Oh my lord; I have to simplify everything you said but "trannier-than -thou-" "gayer-than-thou" that, that "you're not good enough". And they're the loudest voices. And... lord I saw a recent campaign thing about oh so you're "an ally", BS. "You don't know what it's like" so they're not worthy of being counted. And... just I feel like the LGBT+ community is not helping themselves. All massive social change was brought on by moderates. They're just pushing it back.
Yeah. Just. I... Sarah, she's my love. We dated for a few years, but I still when I talk about my sexuality prefer men. But I don't count. I don't "have as much to loose". I'm sorry. I still couldn't have married her, my momma when she saw us kissing gave me the "where did I go wrong" speech. But apparently because I like men too I don't count. I'm not 'gay' enough.

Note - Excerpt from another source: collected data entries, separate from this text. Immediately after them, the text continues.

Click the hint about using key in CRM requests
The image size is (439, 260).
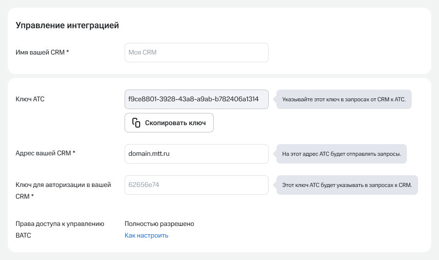(347, 99)
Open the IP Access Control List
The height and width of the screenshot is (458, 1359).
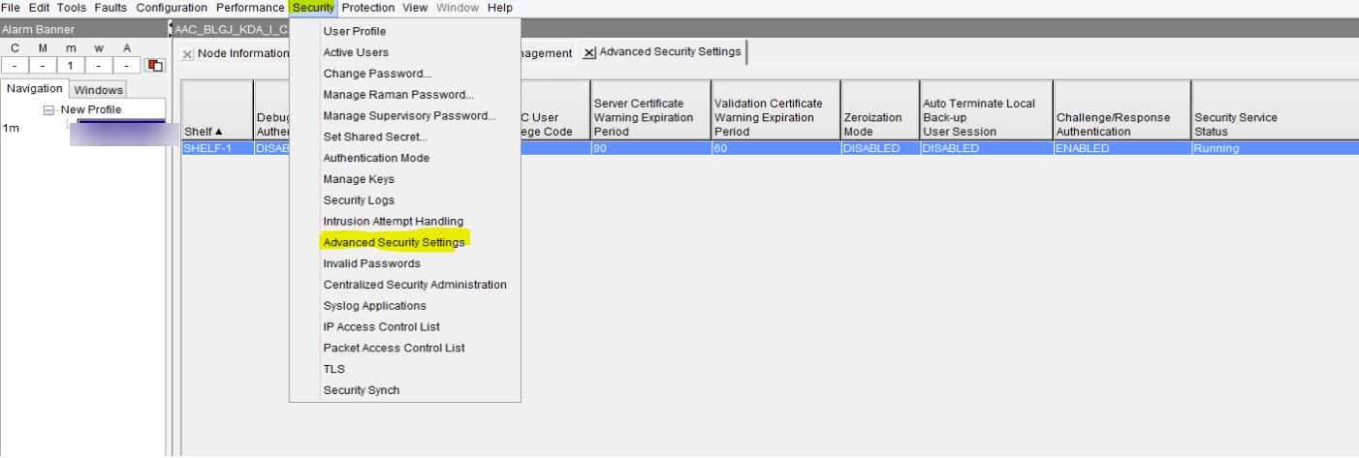pyautogui.click(x=381, y=327)
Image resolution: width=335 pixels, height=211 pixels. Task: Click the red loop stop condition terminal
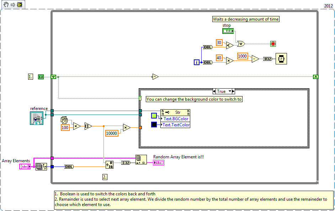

That's. Really amazing. And you will eventually end up getting shafted by someone about sexuality and gender issues. But I'm glad, especially in those classes that you had that. Me and Sarah, we haven't dated in about two years but we still love each other and people will come up to us and go "how long have you been together" "I'm so happy you're confident and open", and I've heard LGBT+ community going; "They shouldn't say anything to me, I'M not that different. Rude fuck who wanted to tell me that they thought I was doing something special." And I think that's rude as fuck for that person, because imho it's not a regular social phenomena. Now the world is getting so much better and they actively try to make sure anyone knows that YES, it's okay. And you be god damn proud.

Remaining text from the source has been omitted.